* [EXTRACTED ENTRIES]
§

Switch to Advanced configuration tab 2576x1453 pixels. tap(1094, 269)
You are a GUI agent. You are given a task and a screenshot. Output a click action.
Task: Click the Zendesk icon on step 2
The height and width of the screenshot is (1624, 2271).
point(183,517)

§

* [TASK BRIEF] Your answer should be the line with "The height and" and all lines after it in the listing above, repeated exactly. No other lines belong.

* [WRITTEN ANSWER]
The height and width of the screenshot is (1624, 2271).
point(183,517)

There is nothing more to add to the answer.